This makes read O(1) and poll that was already O(1) becomes lockless.

Signed-off-by: Andrea Arcangeli <aarcange@redhat.com>
---
 fs/userfaultfd.c | 172 +++++++++++++++++++++++++++++++------------------------
 1 file changed, 98 insertions(+), 74 deletions(-)

--
To unsubscribe from this list: send the line "unsubscribe kvm" in
the body of a message to majordomo@vger.kernel.org
More majordomo info at  http://vger.kernel.org/majordomo-info.html

diff --git a/fs/userfaultfd.c b/fs/userfaultfd.c
index 50edbd8..3d26f41 100644
--- a/fs/userfaultfd.c
+++ b/fs/userfaultfd.c
@@ -35,7 +35,9 @@ enum userfaultfd_state {
 struct userfaultfd_ctx {
 	/* pseudo fd refcounting */
 	atomic_t refcount;
-	/* waitqueue head for the userfaultfd page faults */
+	/* waitqueue head for the pending (i.e. not read) userfaults */
+	wait_queue_head_t fault_pending_wqh;
+	/* waitqueue head for the userfaults */
 	wait_queue_head_t fault_wqh;
 	/* waitqueue head for the pseudo fd to wakeup poll/read */
 	wait_queue_head_t fd_wqh;
@@ -52,11 +54,6 @@ struct userfaultfd_ctx {
 struct userfaultfd_wait_queue {
 	struct uffd_msg msg;
 	wait_queue_t wq;
-	/*
-	 * Only relevant when queued in fault_wqh and only used by the
-	 * read operation to avoid reading the same userfault twice.
-	 */
-	bool pending;
 	struct userfaultfd_ctx *ctx;
 };
 
@@ -250,17 +247,21 @@ int handle_userfault(struct vm_area_struct *vma, unsigned long address,
 	init_waitqueue_func_entry(&uwq.wq, userfaultfd_wake_function);
 	uwq.wq.private = current;
 	uwq.msg = userfault_msg(address, flags, reason);
-	uwq.pending = true;
 	uwq.ctx = ctx;
 
-	spin_lock(&ctx->fault_wqh.lock);
+	spin_lock(&ctx->fault_pending_wqh.lock);
 	/*
 	 * After the __add_wait_queue the uwq is visible to userland
 	 * through poll/read().
 	 */
-	__add_wait_queue(&ctx->fault_wqh, &uwq.wq);
+	__add_wait_queue(&ctx->fault_pending_wqh, &uwq.wq);
+	/*
+	 * The smp_mb() after __set_current_state prevents the reads
+	 * following the spin_unlock to happen before the list_add in
+	 * __add_wait_queue.
+	 */
 	set_current_state(TASK_KILLABLE);
-	spin_unlock(&ctx->fault_wqh.lock);
+	spin_unlock(&ctx->fault_pending_wqh.lock);
 
 	if (likely(!ACCESS_ONCE(ctx->released) &&
 		   !fatal_signal_pending(current))) {
@@ -270,11 +271,28 @@ int handle_userfault(struct vm_area_struct *vma, unsigned long address,
 	}
 
 	__set_current_state(TASK_RUNNING);
-	/* see finish_wait() comment for why list_empty_careful() */
+
+	/*
+	 * Here we race with the list_del; list_add in
+	 * userfaultfd_ctx_read(), however because we don't ever run
+	 * list_del_init() to refile across the two lists, the prev
+	 * and next pointers will never point to self. list_add also
+	 * would never let any of the two pointers to point to
+	 * self.
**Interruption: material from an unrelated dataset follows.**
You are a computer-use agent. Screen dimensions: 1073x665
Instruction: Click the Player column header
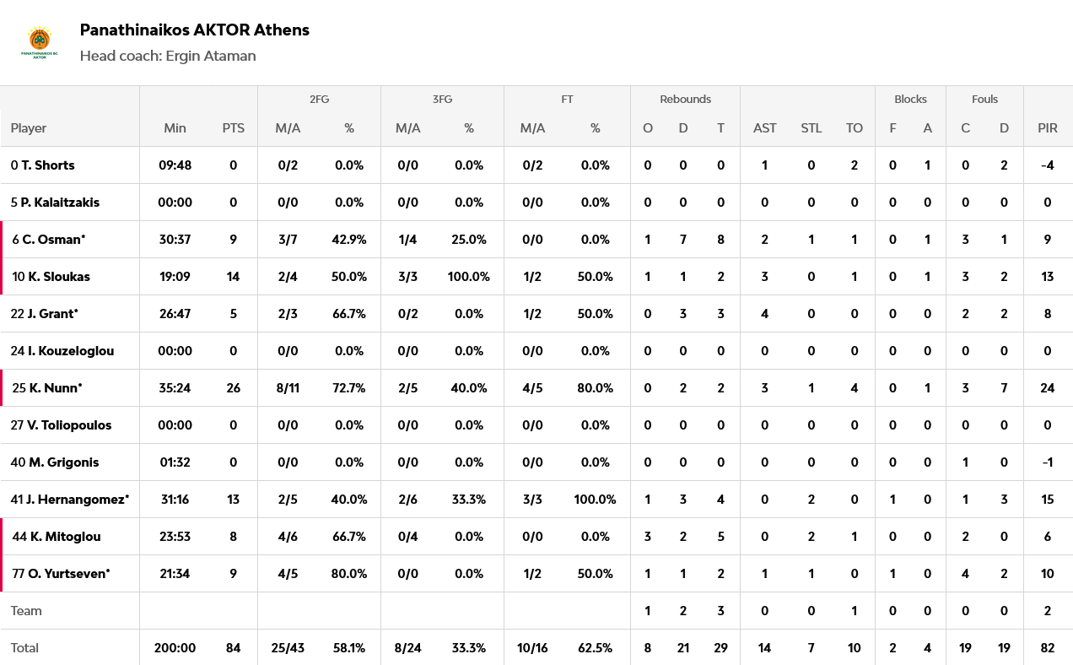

So list_empty_careful won't risk to see both pointers
+	 * pointing to self at any time during the list refile. The
+	 * only case where list_del_init() is called is the full
+	 * removal in the wake function and there we don't re-list_add
+	 * and it's fine not to block on the spinlock. The uwq on this
+	 * kernel stack can be released after the list_del_init.
+	 */
 	if (!list_empty_careful(&uwq.wq.task_list)) {
-		spin_lock(&ctx->fault_wqh.lock);
-		list_del_init(&uwq.wq.task_list);
-		spin_unlock(&ctx->fault_wqh.lock);
+		spin_lock(&ctx->fault_pending_wqh.lock);
+		/*
+		 * No need of list_del_init(), the uwq on the stack
+		 * will be freed shortly anyway.
+		 */
+		list_del(&uwq.wq.task_list);
+		spin_unlock(&ctx->fault_pending_wqh.lock);
 	}
 
 	/*
@@ -332,59 +350,38 @@ static int userfaultfd_release(struct inode *inode, struct file *file)
 	up_write(&mm->mmap_sem);
 
 	/*
-	 * After no new page faults can wait on this fault_wqh, flush
+	 * After no new page faults can wait on this fault_*wqh, flush
 	 * the last page faults that may have been already waiting on
-	 * the fault_wqh.
+	 * the fault_*wqh.
 	 */
-	spin_lock(&ctx->fault_wqh.lock);
+	spin_lock(&ctx->fault_pending_wqh.lock);
+	__wake_up_locked_key(&ctx->fault_pending_wqh, TASK_NORMAL, 0, &range);
 	__wake_up_locked_key(&ctx->fault_wqh, TASK_NORMAL, 0, &range);
-	spin_unlock(&ctx->fault_wqh.lock);
+	spin_unlock(&ctx->fault_pending_wqh.lock);
 
 	wake_up_poll(&ctx->fd_wqh, POLLHUP);
 	userfaultfd_ctx_put(ctx);
 	return 0;
 }
 
-/* fault_wqh.lock must be hold by the caller */
-static inline unsigned int find_userfault(struct userfaultfd_ctx *ctx,
-					  struct userfaultfd_wait_queue **uwq)
+/* fault_pending_wqh.lock must be hold by the caller */
+static inline struct userfaultfd_wait_queue *find_userfault(
+	struct userfaultfd_ctx *ctx)
 {
 	wait_queue_t *wq;
-	struct userfaultfd_wait_queue *_uwq;
-	unsigned int ret = 0;
-
-	VM_BUG_ON(!spin_is_locked(&ctx->fault_wqh.lock));
+	struct userfaultfd_wait_queue *uwq;
 
-	list_for_each_entry(wq, &ctx->fault_wqh.task_list, task_list) {
-		_uwq = container_of(wq, struct userfaultfd_wait_queue, wq);
-		if (_uwq->pending) {
-			ret = POLLIN;
-			if (!uwq)
-				/*
-				 * If there's at least a pending and
-				 * we don't care which one it is,
-				 * break immediately and leverage the
-				 * efficiency of the LIFO walk.
-				 */
-				break;
-			/*
-			 * If we need to find which one was pending we
-			 * keep walking until we find the first not
-			 * pending one, so we read() them in FIFO order.
-			 */
-			*uwq = _uwq;
-		} else
-			/*
-			 * break the loop at the first not pending
-			 * one, there cannot be pending userfaults
-			 * after the first not pending one, because
-			 * all new pending ones are inserted at the
-			 * head and we walk it in LIFO.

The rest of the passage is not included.